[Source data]

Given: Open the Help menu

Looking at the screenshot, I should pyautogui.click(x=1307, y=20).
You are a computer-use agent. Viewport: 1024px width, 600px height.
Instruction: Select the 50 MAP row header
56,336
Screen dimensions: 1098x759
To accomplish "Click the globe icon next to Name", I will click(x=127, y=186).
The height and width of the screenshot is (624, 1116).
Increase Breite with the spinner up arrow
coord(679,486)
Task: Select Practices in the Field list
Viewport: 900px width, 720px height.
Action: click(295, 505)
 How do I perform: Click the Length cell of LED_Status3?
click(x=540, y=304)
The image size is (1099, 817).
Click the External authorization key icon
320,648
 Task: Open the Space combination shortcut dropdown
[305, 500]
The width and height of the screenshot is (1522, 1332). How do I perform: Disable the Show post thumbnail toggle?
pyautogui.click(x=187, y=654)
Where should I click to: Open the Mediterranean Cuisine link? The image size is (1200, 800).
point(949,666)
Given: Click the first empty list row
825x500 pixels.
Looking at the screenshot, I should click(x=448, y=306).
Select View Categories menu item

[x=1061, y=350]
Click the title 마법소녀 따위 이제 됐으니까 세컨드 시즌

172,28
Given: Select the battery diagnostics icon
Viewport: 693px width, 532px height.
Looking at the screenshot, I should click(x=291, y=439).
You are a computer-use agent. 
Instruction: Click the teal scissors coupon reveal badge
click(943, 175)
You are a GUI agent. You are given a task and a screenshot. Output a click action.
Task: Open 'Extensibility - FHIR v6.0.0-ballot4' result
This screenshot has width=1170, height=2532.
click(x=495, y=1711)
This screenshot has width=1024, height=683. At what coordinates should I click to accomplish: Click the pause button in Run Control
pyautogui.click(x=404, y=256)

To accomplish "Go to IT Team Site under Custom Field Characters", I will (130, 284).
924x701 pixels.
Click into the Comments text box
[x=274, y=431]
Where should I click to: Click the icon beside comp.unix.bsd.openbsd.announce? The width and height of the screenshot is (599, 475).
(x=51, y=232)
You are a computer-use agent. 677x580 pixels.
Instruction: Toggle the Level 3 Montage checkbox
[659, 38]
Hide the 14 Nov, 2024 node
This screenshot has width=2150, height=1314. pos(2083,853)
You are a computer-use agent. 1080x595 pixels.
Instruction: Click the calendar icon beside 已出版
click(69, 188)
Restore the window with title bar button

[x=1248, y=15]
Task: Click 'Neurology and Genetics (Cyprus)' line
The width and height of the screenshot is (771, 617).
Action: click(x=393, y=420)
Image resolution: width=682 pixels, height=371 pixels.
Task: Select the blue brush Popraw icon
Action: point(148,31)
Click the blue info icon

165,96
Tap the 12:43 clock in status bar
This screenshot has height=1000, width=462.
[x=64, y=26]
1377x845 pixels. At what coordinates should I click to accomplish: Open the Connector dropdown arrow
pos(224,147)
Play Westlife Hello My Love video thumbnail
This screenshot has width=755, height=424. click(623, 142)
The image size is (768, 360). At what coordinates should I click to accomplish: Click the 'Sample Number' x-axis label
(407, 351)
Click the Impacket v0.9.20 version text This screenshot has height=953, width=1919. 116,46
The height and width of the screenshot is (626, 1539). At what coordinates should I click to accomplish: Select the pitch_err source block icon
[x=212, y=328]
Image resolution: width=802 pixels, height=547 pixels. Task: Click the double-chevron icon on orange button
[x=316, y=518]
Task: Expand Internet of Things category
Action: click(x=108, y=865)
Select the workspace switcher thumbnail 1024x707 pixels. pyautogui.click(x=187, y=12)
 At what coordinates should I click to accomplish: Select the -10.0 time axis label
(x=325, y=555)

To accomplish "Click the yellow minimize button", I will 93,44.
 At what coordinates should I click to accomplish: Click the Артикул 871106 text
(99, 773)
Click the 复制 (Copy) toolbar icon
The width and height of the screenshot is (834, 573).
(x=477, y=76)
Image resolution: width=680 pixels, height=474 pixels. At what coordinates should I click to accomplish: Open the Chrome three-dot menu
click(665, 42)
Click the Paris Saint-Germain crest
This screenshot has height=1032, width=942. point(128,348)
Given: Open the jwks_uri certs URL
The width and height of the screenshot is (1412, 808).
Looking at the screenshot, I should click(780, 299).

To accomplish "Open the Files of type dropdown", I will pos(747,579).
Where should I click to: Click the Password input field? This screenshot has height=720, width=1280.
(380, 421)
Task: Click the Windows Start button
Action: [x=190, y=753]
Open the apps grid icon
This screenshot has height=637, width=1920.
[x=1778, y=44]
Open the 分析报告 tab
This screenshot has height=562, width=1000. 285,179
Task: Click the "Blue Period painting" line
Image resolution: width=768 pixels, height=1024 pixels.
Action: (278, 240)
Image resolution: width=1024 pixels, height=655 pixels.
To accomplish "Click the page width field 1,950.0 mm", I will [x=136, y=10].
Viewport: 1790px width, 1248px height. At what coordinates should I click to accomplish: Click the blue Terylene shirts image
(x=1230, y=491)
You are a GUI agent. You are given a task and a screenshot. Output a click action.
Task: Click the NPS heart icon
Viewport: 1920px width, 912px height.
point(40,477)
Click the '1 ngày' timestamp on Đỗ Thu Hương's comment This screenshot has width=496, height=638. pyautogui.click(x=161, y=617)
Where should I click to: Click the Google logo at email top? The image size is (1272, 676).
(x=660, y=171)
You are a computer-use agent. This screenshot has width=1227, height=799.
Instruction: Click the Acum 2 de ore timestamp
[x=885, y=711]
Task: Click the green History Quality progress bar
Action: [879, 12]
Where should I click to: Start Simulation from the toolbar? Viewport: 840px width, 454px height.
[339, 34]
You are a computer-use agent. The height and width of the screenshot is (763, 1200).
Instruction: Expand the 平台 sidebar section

• [Work item]: Go through the data and copy each line exactly as it reads.

• [Exercise result]:
Given: Open the Help menu

Looking at the screenshot, I should pyautogui.click(x=1307, y=20).
You are a computer-use agent. Viewport: 1024px width, 600px height.
Instruction: Select the 50 MAP row header
56,336
Screen dimensions: 1098x759
To accomplish "Click the globe icon next to Name", I will click(x=127, y=186).
The height and width of the screenshot is (624, 1116).
Increase Breite with the spinner up arrow
coord(679,486)
Task: Select Practices in the Field list
Viewport: 900px width, 720px height.
Action: click(295, 505)
 How do I perform: Click the Length cell of LED_Status3?
click(x=540, y=304)
The image size is (1099, 817).
Click the External authorization key icon
320,648
 Task: Open the Space combination shortcut dropdown
[305, 500]
The width and height of the screenshot is (1522, 1332). How do I perform: Disable the Show post thumbnail toggle?
pyautogui.click(x=187, y=654)
Where should I click to: Open the Mediterranean Cuisine link? The image size is (1200, 800).
point(949,666)
Given: Click the first empty list row
825x500 pixels.
Looking at the screenshot, I should click(x=448, y=306).
Select View Categories menu item

[x=1061, y=350]
Click the title 마법소녀 따위 이제 됐으니까 세컨드 시즌

172,28
Given: Select the battery diagnostics icon
Viewport: 693px width, 532px height.
Looking at the screenshot, I should click(x=291, y=439).
You are a computer-use agent. 
Instruction: Click the teal scissors coupon reveal badge
click(943, 175)
You are a GUI agent. You are given a task and a screenshot. Output a click action.
Task: Open 'Extensibility - FHIR v6.0.0-ballot4' result
This screenshot has width=1170, height=2532.
click(x=495, y=1711)
This screenshot has width=1024, height=683. At what coordinates should I click to accomplish: Click the pause button in Run Control
pyautogui.click(x=404, y=256)

To accomplish "Go to IT Team Site under Custom Field Characters", I will (130, 284).
924x701 pixels.
Click into the Comments text box
[x=274, y=431]
Where should I click to: Click the icon beside comp.unix.bsd.openbsd.announce? The width and height of the screenshot is (599, 475).
(x=51, y=232)
You are a computer-use agent. 677x580 pixels.
Instruction: Toggle the Level 3 Montage checkbox
[659, 38]
Hide the 14 Nov, 2024 node
This screenshot has width=2150, height=1314. pos(2083,853)
You are a computer-use agent. 1080x595 pixels.
Instruction: Click the calendar icon beside 已出版
click(69, 188)
Restore the window with title bar button

[x=1248, y=15]
Task: Click 'Neurology and Genetics (Cyprus)' line
The width and height of the screenshot is (771, 617).
Action: click(x=393, y=420)
Image resolution: width=682 pixels, height=371 pixels.
Task: Select the blue brush Popraw icon
Action: point(148,31)
Click the blue info icon

165,96
Tap the 12:43 clock in status bar
This screenshot has height=1000, width=462.
[x=64, y=26]
1377x845 pixels. At what coordinates should I click to accomplish: Open the Connector dropdown arrow
pos(224,147)
Play Westlife Hello My Love video thumbnail
This screenshot has width=755, height=424. click(623, 142)
The image size is (768, 360). At what coordinates should I click to accomplish: Click the 'Sample Number' x-axis label
(407, 351)
Click the Impacket v0.9.20 version text This screenshot has height=953, width=1919. 116,46
The height and width of the screenshot is (626, 1539). At what coordinates should I click to accomplish: Select the pitch_err source block icon
[x=212, y=328]
Image resolution: width=802 pixels, height=547 pixels. Task: Click the double-chevron icon on orange button
[x=316, y=518]
Task: Expand Internet of Things category
Action: click(x=108, y=865)
Select the workspace switcher thumbnail 1024x707 pixels. pyautogui.click(x=187, y=12)
 At what coordinates should I click to accomplish: Select the -10.0 time axis label
(x=325, y=555)

To accomplish "Click the yellow minimize button", I will 93,44.
 At what coordinates should I click to accomplish: Click the Артикул 871106 text
(99, 773)
Click the 复制 (Copy) toolbar icon
The width and height of the screenshot is (834, 573).
(x=477, y=76)
Image resolution: width=680 pixels, height=474 pixels. At what coordinates should I click to accomplish: Open the Chrome three-dot menu
click(665, 42)
Click the Paris Saint-Germain crest
This screenshot has height=1032, width=942. point(128,348)
Given: Open the jwks_uri certs URL
The width and height of the screenshot is (1412, 808).
Looking at the screenshot, I should click(780, 299).

To accomplish "Open the Files of type dropdown", I will pos(747,579).
Where should I click to: Click the Password input field? This screenshot has height=720, width=1280.
(380, 421)
Task: Click the Windows Start button
Action: [x=190, y=753]
Open the apps grid icon
This screenshot has height=637, width=1920.
[x=1778, y=44]
Open the 分析报告 tab
This screenshot has height=562, width=1000. 285,179
Task: Click the "Blue Period painting" line
Image resolution: width=768 pixels, height=1024 pixels.
Action: (278, 240)
Image resolution: width=1024 pixels, height=655 pixels.
To accomplish "Click the page width field 1,950.0 mm", I will [x=136, y=10].
Viewport: 1790px width, 1248px height. At what coordinates should I click to accomplish: Click the blue Terylene shirts image
(x=1230, y=491)
You are a GUI agent. You are given a task and a screenshot. Output a click action.
Task: Click the NPS heart icon
Viewport: 1920px width, 912px height.
point(40,477)
Click the '1 ngày' timestamp on Đỗ Thu Hương's comment This screenshot has width=496, height=638. pyautogui.click(x=161, y=617)
Where should I click to: Click the Google logo at email top? The image size is (1272, 676).
(x=660, y=171)
You are a computer-use agent. This screenshot has width=1227, height=799.
Instruction: Click the Acum 2 de ore timestamp
[x=885, y=711]
Task: Click the green History Quality progress bar
Action: [879, 12]
Where should I click to: Start Simulation from the toolbar? Viewport: 840px width, 454px height.
[339, 34]
You are a computer-use agent. The height and width of the screenshot is (763, 1200).
Instruction: Expand the 平台 sidebar section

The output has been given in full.